(no title)
adjkant | 3 years ago
And the big names in tech also purport to use agile and spend maybe an hour every Friday or Monday doing "agile" type meetings. Which are we talking about here?
If it helps, add to my above post that I'm using "agile" to mean the philosophy of defined sprints with stand ups, planning, and retrospectives to help execute a larger, changing roadmap. There are many many other rules people can choose to add, but my experience across many companies is that this is the shared core in practicality.
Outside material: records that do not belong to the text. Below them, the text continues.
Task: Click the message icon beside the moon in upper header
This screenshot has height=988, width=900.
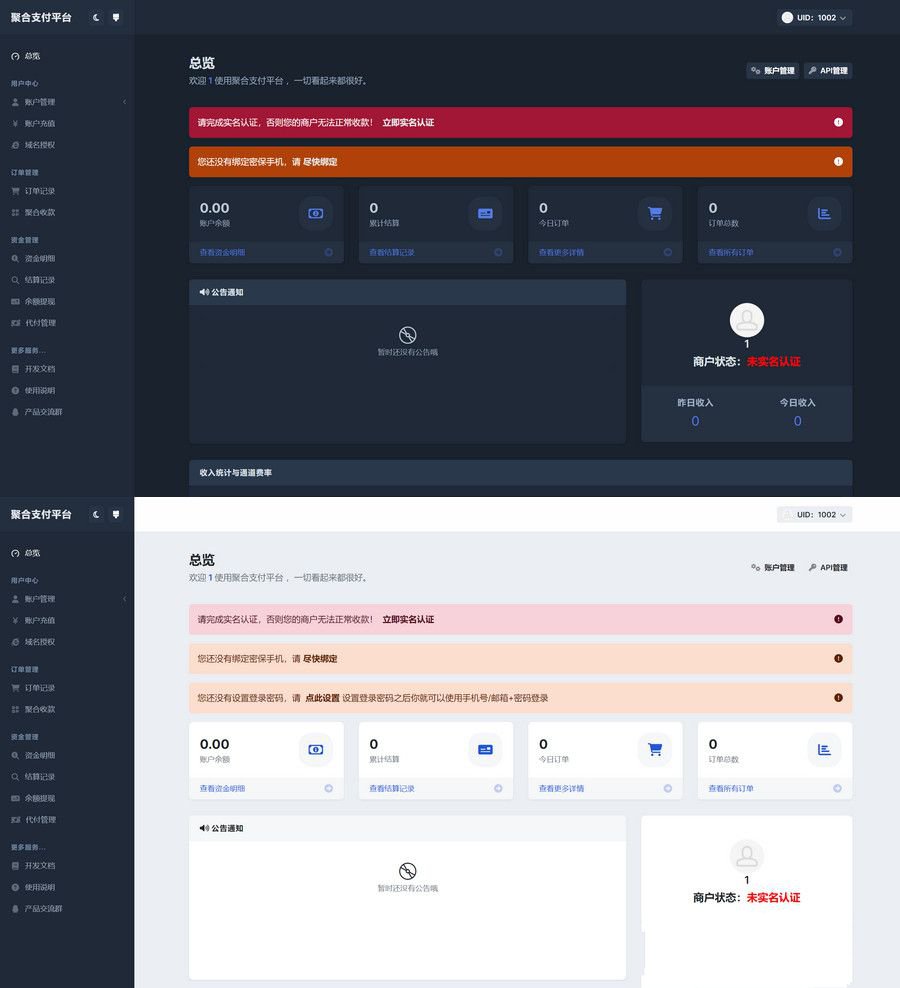Action: (116, 18)
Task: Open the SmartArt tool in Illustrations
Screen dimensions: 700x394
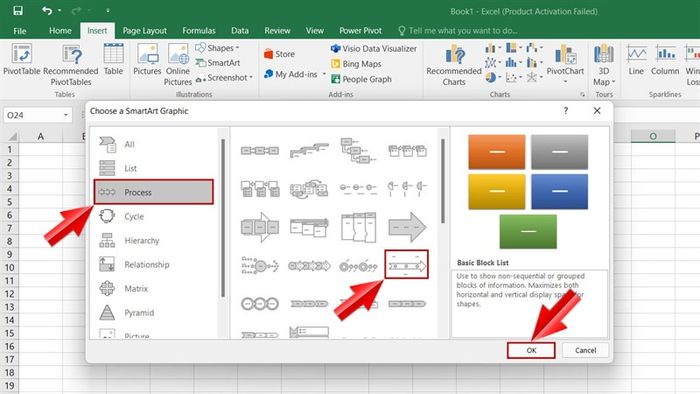Action: tap(218, 63)
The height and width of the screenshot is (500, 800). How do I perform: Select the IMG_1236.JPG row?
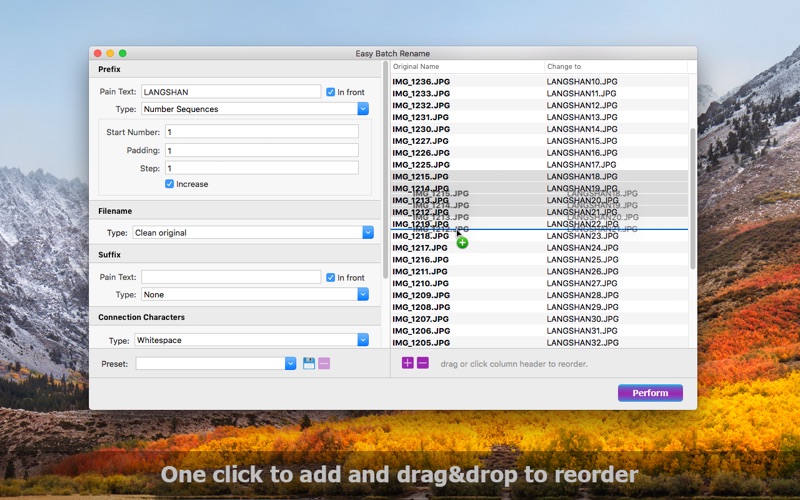[x=539, y=81]
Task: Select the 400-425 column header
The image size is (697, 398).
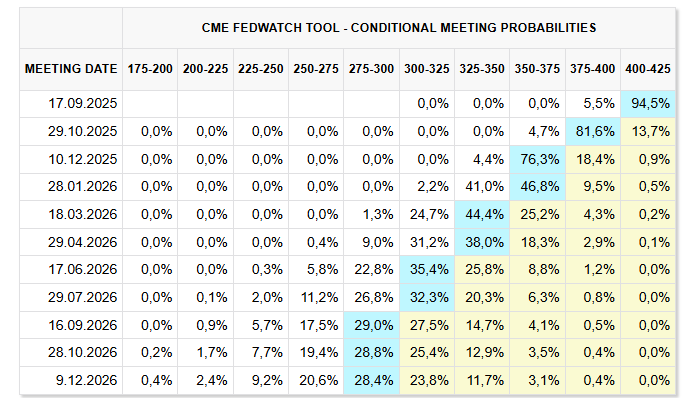Action: (x=648, y=69)
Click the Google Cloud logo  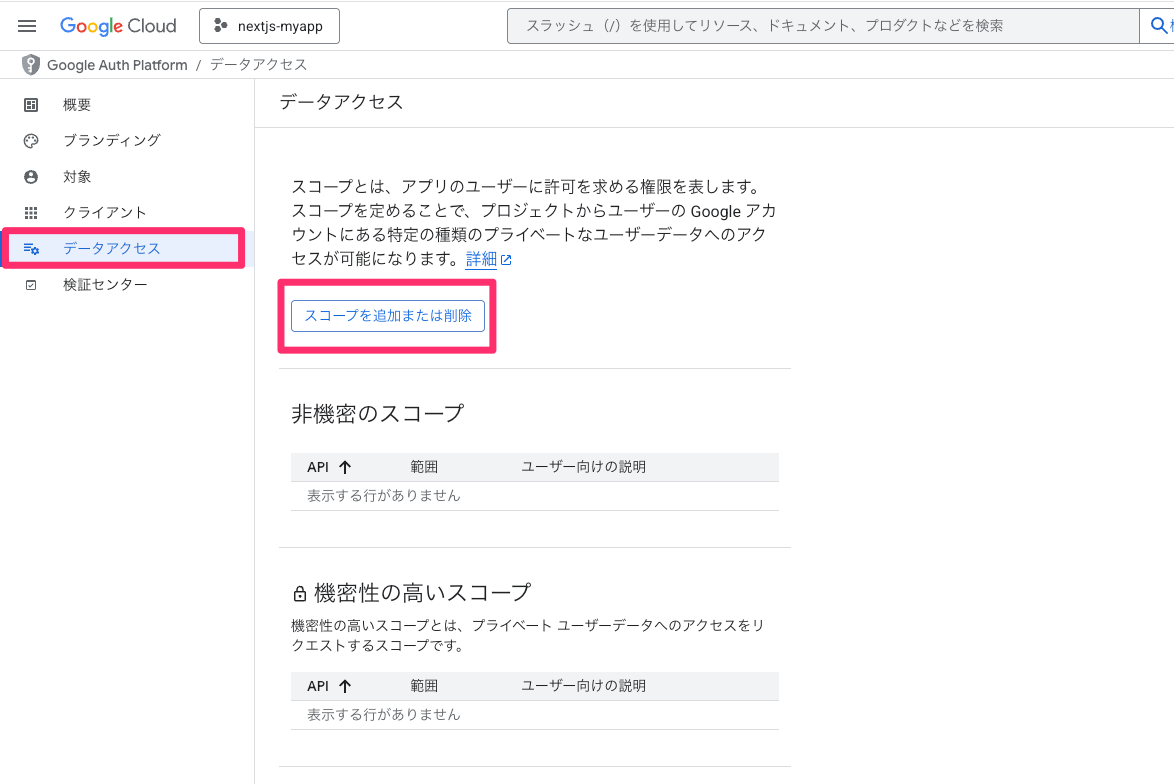point(118,26)
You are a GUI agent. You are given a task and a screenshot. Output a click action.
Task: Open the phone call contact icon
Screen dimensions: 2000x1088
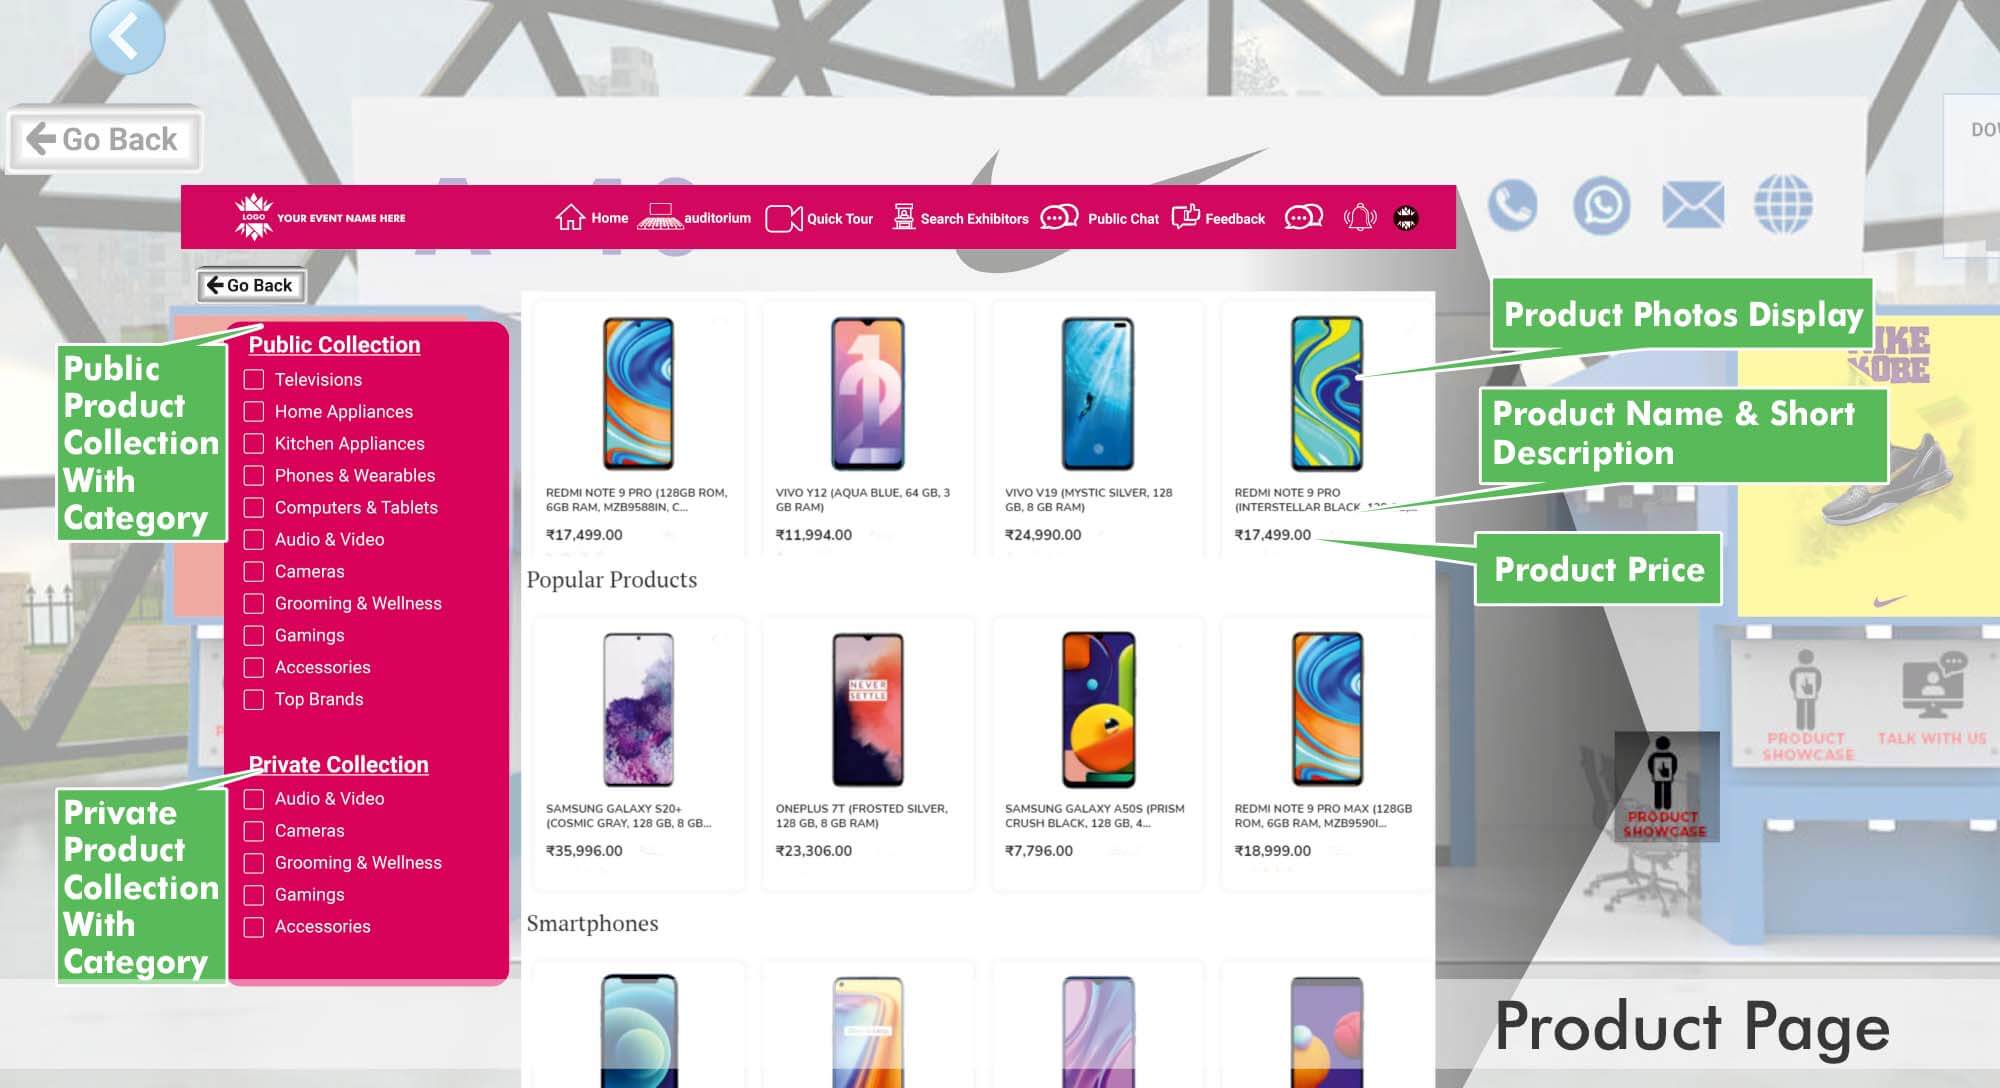(1512, 205)
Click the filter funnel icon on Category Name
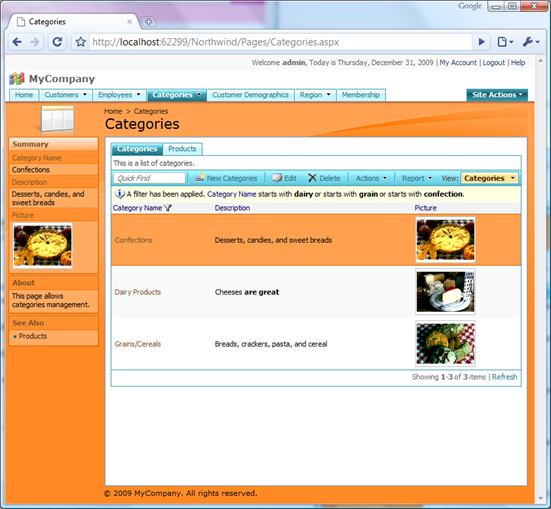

When people say agile, 95%+ of the time they don't mean whatever Pivotal Labs is using for a standard. I've practiced "agile development" at F10, big tech, and under 250 person startups, and no one has ever referenced a strict spec definition like that, not even the F10 which basically said "here's some detailed guidelines some use, take what works". So what's the relevance of this strict definition?
anonymoushn|3 years ago
adjkant|3 years ago
To be clear, that's not to say that other meetings can't be used, but that they are not part of the "agile" process. I can easily imagine a dev ending up with 4 hours a day, but that's more related to company size and process. Things like design reviews, meeting with other teams, not being able to quickly find the right point of contact, using meetings to find out you have the wrong person, not defining clear agendas, inviting too many people to meetings, and so on. I'd bet some of these are affecting OP, but again, this has nothing to do with the style of development planning/process.